**Things to do**
a: Rewrite the passage on Russian protest rights, starting with "Russian opposition groups" and going on through "by the police.", and swap "police" for "security forces".
b: According to the passage on Russian protest rights, what percentage of the vote must a political party reach to hold seats in the State Duma?

**Quoted text**
Commission member Andreas Gross told the press that the Russian government had failed to observe the right to free assembly. “It is not apparently to the Russian government that the right to free assembly is a basic human right and should not be a topic for debate,” said Gross.

Russian opposition groups have long complained of brutal repression in response to their rallies, which are usually denied sanction by regional authorities. Of particular note are the Strategy 31 rallies organized by the Other Russia coalition, dedicated to the 31st article of the Russian constitution guaranteeing freedom of assembly. Moscow city authorities have categorically refused to sanction the rallies, although organizers have chosen to hold them regardless. Each of the half-dozen rallies has ended with scores of detentions and brutal repression by the police.

While the Moscow mayor’s office has insisted that the Strategy 31 rallies would be sanctioned if the organizers agreed to move them to another location, Gross said that he found such pretexts untenable. Moreover, he said that he made it clear to government authorities that beating members of unsanctioned protests was not acceptable.

Commission member György Frunda brought attention to problems in Russia’s electoral system. The current 7 percent threshold that a political party must reach during elections to hold seats in the State Duma is too high, he said. “The electoral system on the whole is in need of change,” as was the state prosecutor’s office, Frunda added. Gross said in conclusion that the commission hoped to see an increase in the number of parliamentary parties in the State Duma after the next set of elections.

Currently, the only political parties in the State Duma are the Kremlin-backed United Russia party(holding 70 percent of the seats), the Communist Party (12.7 percent), and the loyal oppositionist parties A Just Russia (8.9 percent) and the Liberal Democratic Party (8.4 percent). The 7 percent threshold makes it very difficult for opposition parties to gain seats, especially given that elections in Russia are already generally accompanied by widespread voter fraud in favor of United Russia.

The monitoring commission plans to return to Russia in July, and will release a full report of its findings in the beginning of 2011.

**Data extract**
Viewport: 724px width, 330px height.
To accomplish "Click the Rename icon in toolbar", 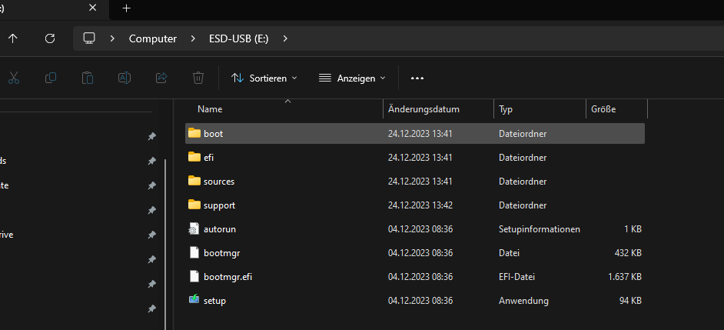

**Written responses**
a:
Russian opposition groups have long complained of brutal repression in response to their rallies, which are usually denied sanction by regional authorities. Of particular note are the Strategy 31 rallies organized by the Other Russia coalition, dedicated to the 31st article of the Russian constitution guaranteeing freedom of assembly. Moscow city authorities have categorically refused to sanction the rallies, although organizers have chosen to hold them regardless. Each of the half-dozen rallies has ended with scores of detentions and brutal repression by the security forces.

b: 7 percent